In un battito di ciglia, le certezze possono venire cancellate. A maggior ragione con la pioggia, specie durante un Gran Premio di Formula 1, figuriamoci se lo stesso venga disputato in quella San Paolo del Brasile che – quando le gocce d’acqua rendono bagnato l’asfalto e i cordoli, ma anche le scivolose via di fuga – subisce una trasformazione raramente apprezzata in questo sport. A dimostrazione di ciò basterebbe la sola edizione del 2012, ma ce ne sarebbero molte altre che si potrebbero aggiungere a un elenco che ha dell’incredibile. In sintesi, a Interlagos, quando piove, tutte le certezze svaniscono ancor di più, in un certo senso sono ancora meno tali. Ma, come sempre, c’è un’eccezione.
L’eccezione, si sa, costituisce quella regola scritta e non scritta, che non si vuole mai davvero accettare per quella che è, ma con la quale – alla fine della fiera – ci devi fare i conti. E in Brasile quella certezza mascherata da eccezione si chiama Max Verstappen. Lo aveva già dimostrato nel 2016, a diciannove anni, lo ha ulteriormente ribadito quest’anno, firmando una delle Gioconde (posto che sia corretto parlare di Gioconde, perché di tale ne esisterebbe solo una) più belle della sua carriera, vincendo dal diciassettesimo posto una corsa dai mille significati e garantendosi la chance del primo match point della stagione quando, dopo la qualifica del sabato, tutto sembrava andare in un’altra direzione.
Lando Norris e la McLaren, seppur con qualche patema di troppo nel corso della Sprint, erano riusciti a fare tutto alla perfezione. E però, come fosse un presagio della prestazione fallosa che avrebbe messo in scena, quella procedura di partenza mal interpretata è stato l’inizio di un Gran Premio da dimenticare. Dalla pole position, Norris non è certamente stato aiutato dalla safety car, ma c’è da dire che ci ha anche messo del suo per rendere la giornata di Verstappen ancora più gloriosa. Al di là di tutto, un sesto posto non può che dirsi deficitario, a maggior ragione se l’olandese tre volte campione del mondo ha tre gare di tempo per apparecchiare con calma la tavola del quarto iride consecutivo.

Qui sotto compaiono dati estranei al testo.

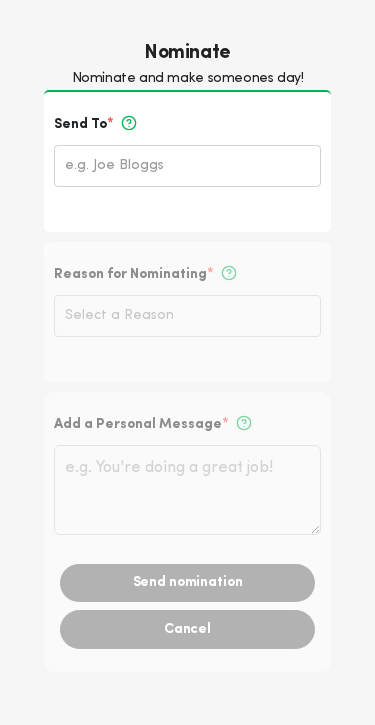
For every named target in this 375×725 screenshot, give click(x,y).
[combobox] (192, 167)
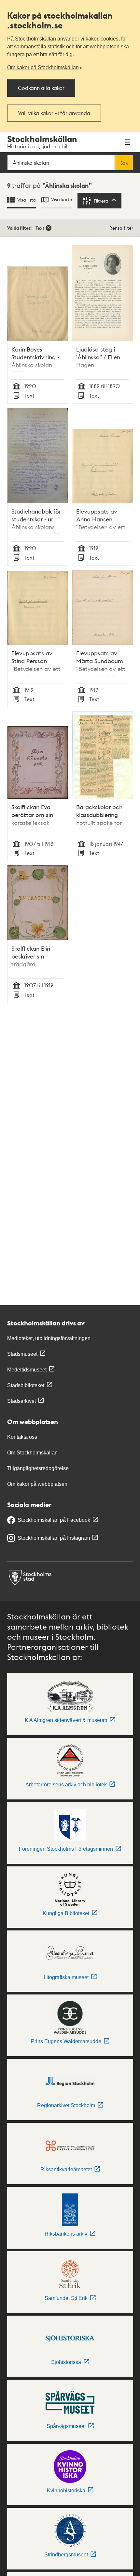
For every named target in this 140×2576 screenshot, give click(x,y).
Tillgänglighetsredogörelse (38, 1468)
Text (39, 228)
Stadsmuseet (22, 1354)
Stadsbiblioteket (25, 1385)
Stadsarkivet (21, 1401)
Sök (124, 163)
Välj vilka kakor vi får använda (54, 112)
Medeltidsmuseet (27, 1369)
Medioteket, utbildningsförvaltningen (49, 1338)
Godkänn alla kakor (41, 87)
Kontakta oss (22, 1437)
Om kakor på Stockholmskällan (43, 67)
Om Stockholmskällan (32, 1452)
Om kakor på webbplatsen (37, 1484)
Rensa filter (121, 228)
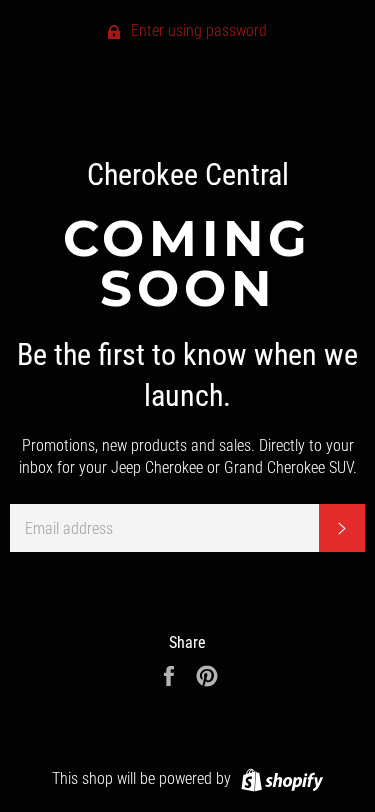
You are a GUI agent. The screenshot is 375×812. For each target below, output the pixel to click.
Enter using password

I punti di vantaggio di Max su Lando sono sessantadue, e con ottantasei ancora da assegnare servirebbe un autentico miracolo sportivo per ribaltare la situazione, e da una parte e dall’altra. Appare quindi superfluo continuare a parlare di lotta per il titolo. Una lotta che si sarebbe potuta aprire più e più volte, ma che come un uovo che non si vuole schiudere – e alla luce degli avvenimenti apprezzati da Sakhir a San Paolo – è apparsa più un miraggio di speranza che una possibilità concreta. Per i convenevoli di rito ci sarà tempo e modo, ora che il ritorno della pista è più vicino che mai ci sembra superfluo aggiungere ulteriori righe a questo articolo.